The EdgeConnect SD-WAN platform captures deny, accept, and drop events related to traffic sessions, as well as reasons for those events. This information can be sent in syslog message format to logging tools, SIEMS, and security analytics tools, to help analysts identify and respond to security incidents (and also to troubleshoot network and application problems that affect performance and availability).

5. Availability

HIPAA includes a general requirement, §164.306(a) (1) General Rules and safeguards such as §164.308(a) (1)(ii)(A) Administrative safeguards: Risk analysis that obligate covered entities and business associates to ensure the confidentiality, integrity, and availability of ePHI that they create, receive, and transmit.

EdgeConnect offers many capabilities that enhance application performance and availability. These include:

  • DDoS protection: Detecting distributed denial-of-service attacks and dynamically routing traffic over unaffected network links
  • Dynamic path selection Monitoring the performance of WAN connections and routing traffic around paths with performance issues
  • WAN optimization: Increasing WAN performance through techniques such as application and protocol acceleration, data deduplication, and data compression
  • Traffic shaping: Dynamically routing high-priority traffic (such as traffic containing ePHI) over the best-performing links
  • Path conditioning: Increasing the effective bandwidth of broadband connections through techniques such as forward error correction (FEC) and packet order correction (POC)
  • High availability (HA) clusters: Protecting against device failures through device and circuit-level redundancy
  • Real-time visibility into network health and application performance: A dashboard with a network-wide health map, loss, jitter, and latency charts, alarms, bandwidth consumption charts, and other tools to troubleshoot network and application issues

6. Cost and Ease of Management

Cost and ease of management are not discussed explicitly in the HIPAA regulations, but obviously IT organizations can only deploy HIPAA controls if the cost and management efforts are within their reach. The Silver Peak EdgeConnect platform can be deployed can be deployed quickly and managed easily through capabilities such as zero-touch deployment for appliances at remote sites, mautomated policy orchestration, and single-pane-of-glass monitoring and reporting for all Silver Peak appliances.

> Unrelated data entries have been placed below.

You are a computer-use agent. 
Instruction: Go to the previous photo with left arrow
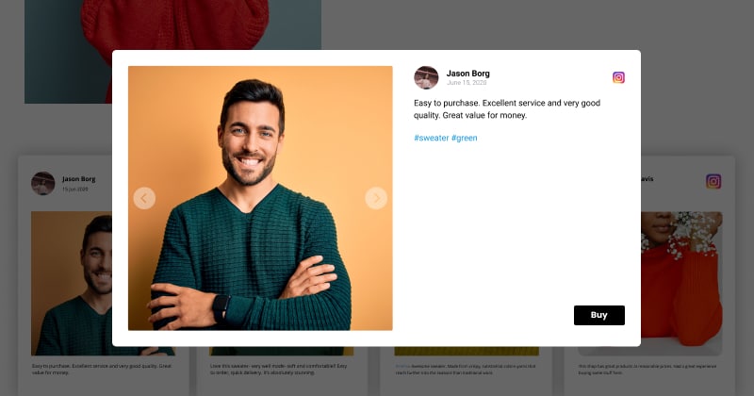(144, 198)
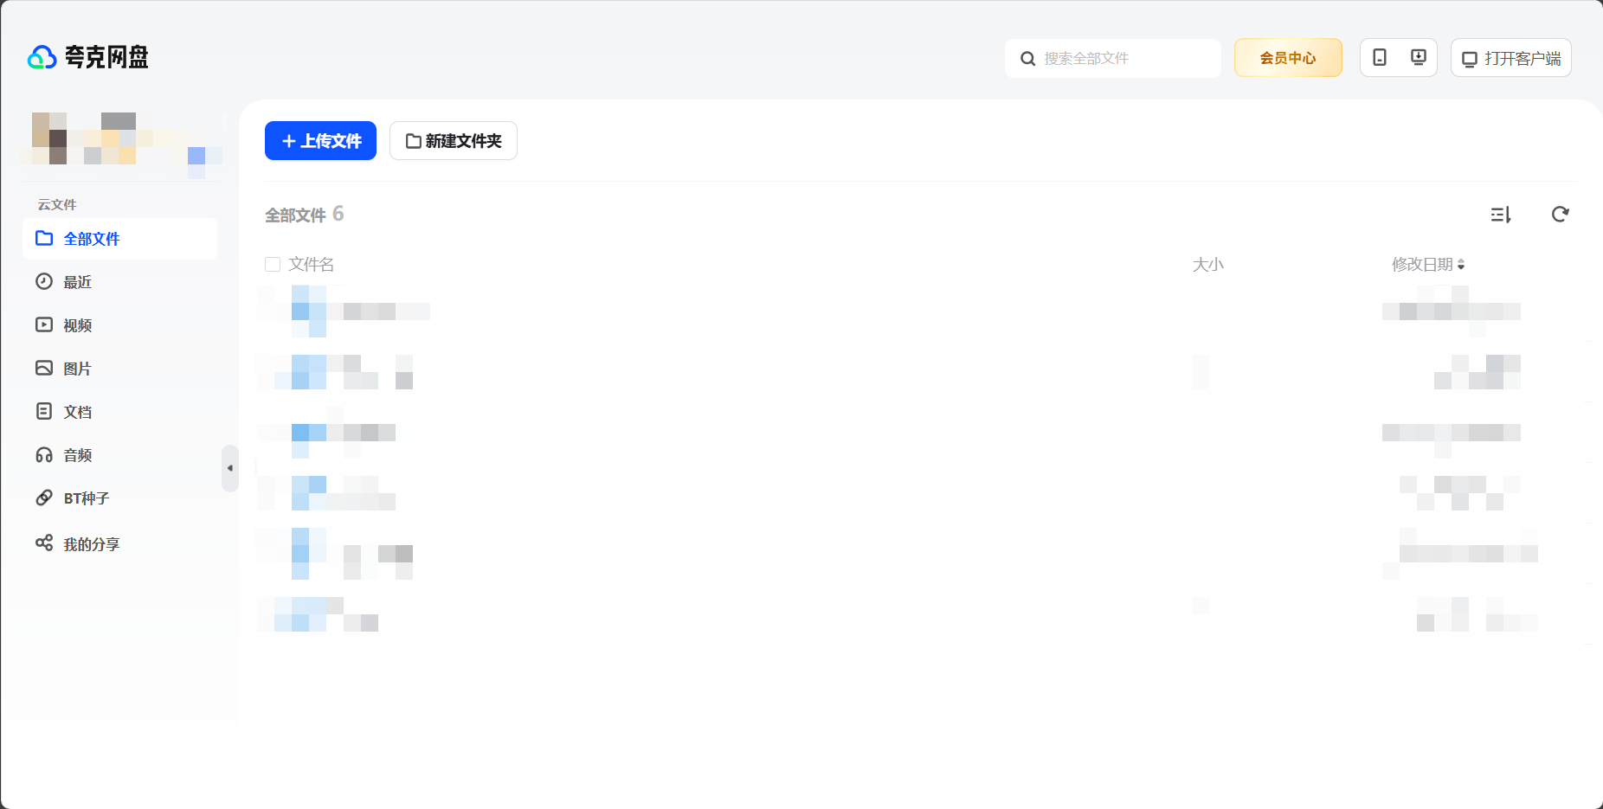Collapse the left sidebar with the arrow handle
The height and width of the screenshot is (809, 1603).
click(x=229, y=468)
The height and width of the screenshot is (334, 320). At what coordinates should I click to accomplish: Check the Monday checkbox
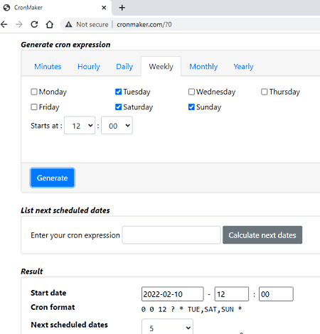34,92
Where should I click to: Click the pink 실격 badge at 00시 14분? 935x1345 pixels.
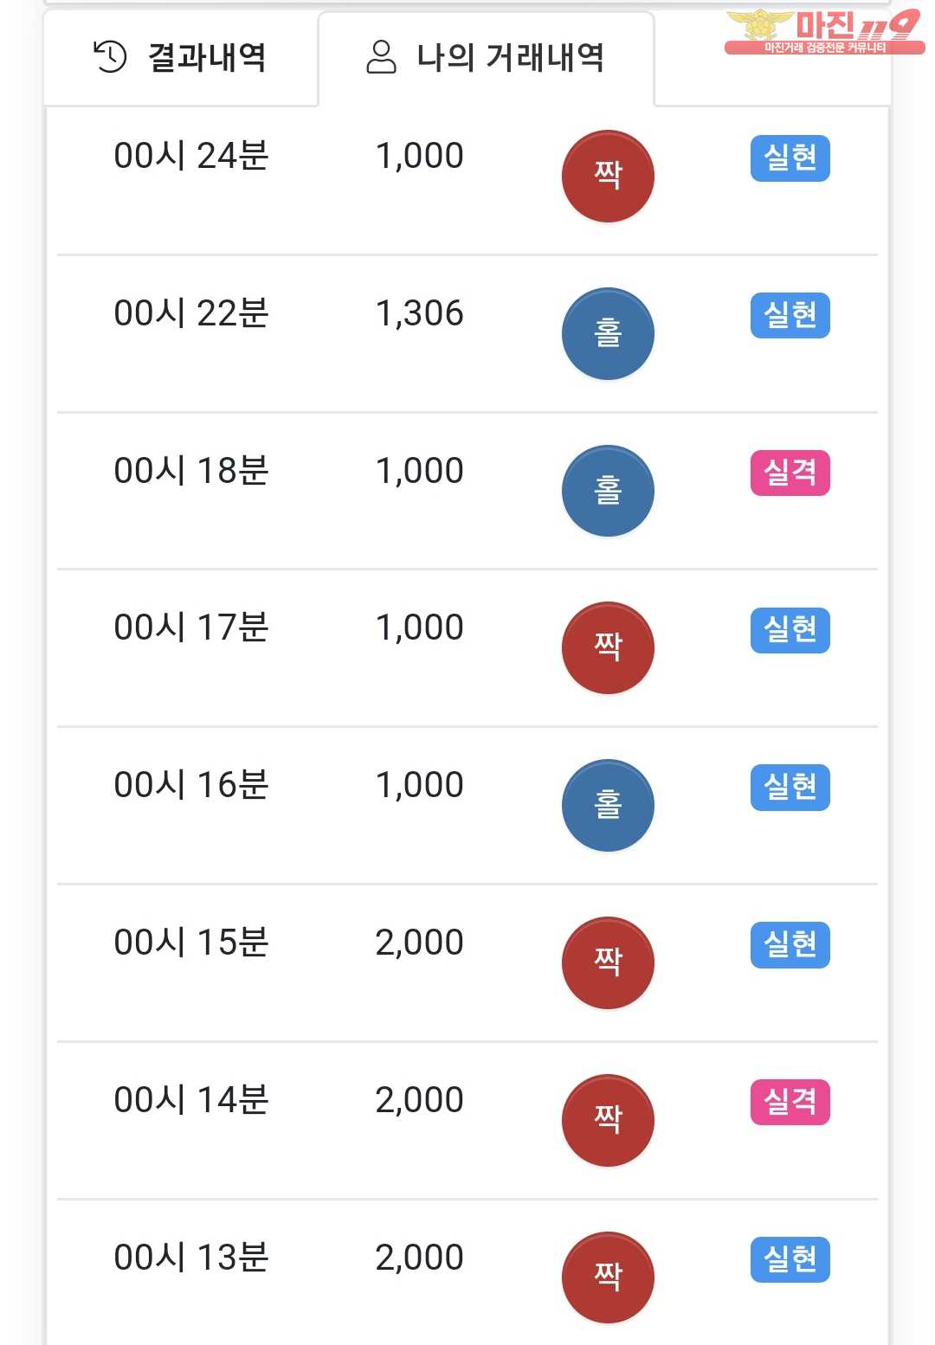click(790, 1103)
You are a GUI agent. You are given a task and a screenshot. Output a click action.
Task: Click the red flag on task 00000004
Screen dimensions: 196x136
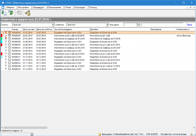[x=6, y=39]
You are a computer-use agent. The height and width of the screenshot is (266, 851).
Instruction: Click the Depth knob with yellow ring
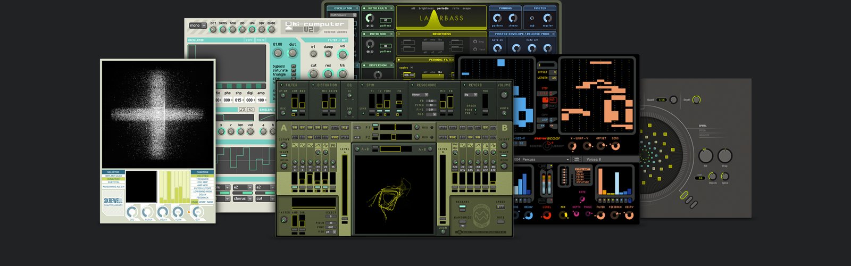(x=696, y=99)
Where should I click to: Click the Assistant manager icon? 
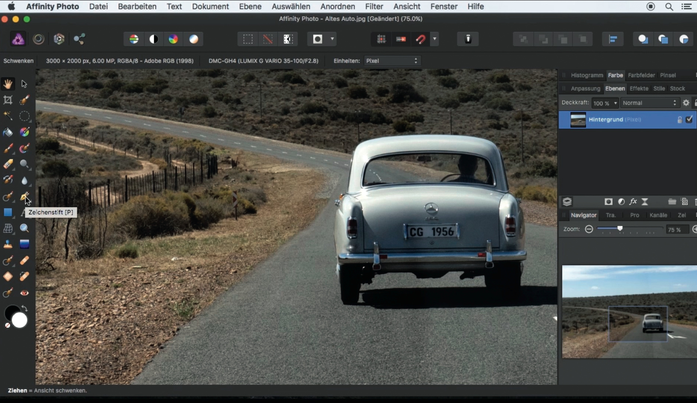point(468,39)
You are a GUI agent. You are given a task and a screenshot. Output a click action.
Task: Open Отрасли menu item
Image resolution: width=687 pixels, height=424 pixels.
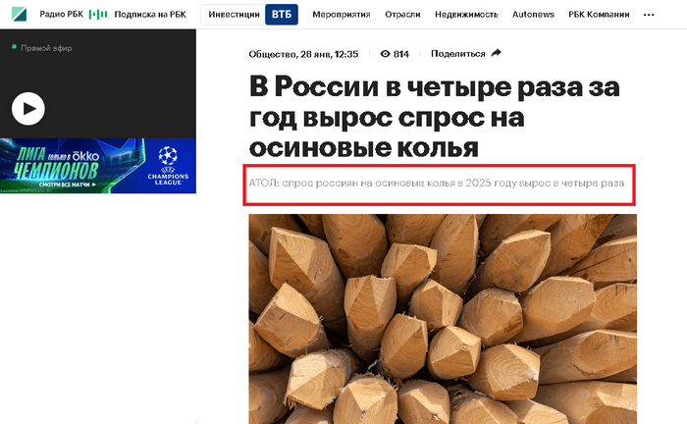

The Silver Peak EdgeConnect SD-WAN Security Advantage

HIPAA compliance puts a lot of demands on covered entities and “business associates.” The Silver Peak Unity EdgeConnect SD-WAN edge platform uniquely helps to address the critical compliance areas covered in this document.

Capabilities include end-to-end network segmentation to minimize the exposure of ePHI to unauthorized users and systems, the enforcement of strong encryption of data in motion, traffic steering and service chaining to ensure that traffic is scanned for malware by industry-leading security products, the capture of network events for logging and analysis, and a long list of features for ensuring high availability and performance in the face of attacks and network issues.

In addition to simplifying HIPAA compliance, the EdgeConnect SD-WAN platform creates networks that are business-driven, where network resources are deployed to match the business priority of every application. The results include the highest quality of experience for employees and the patients they serve, improved network visibility and simplified management for IT and network organizations, and increased business agility and lower costs for the enterprise.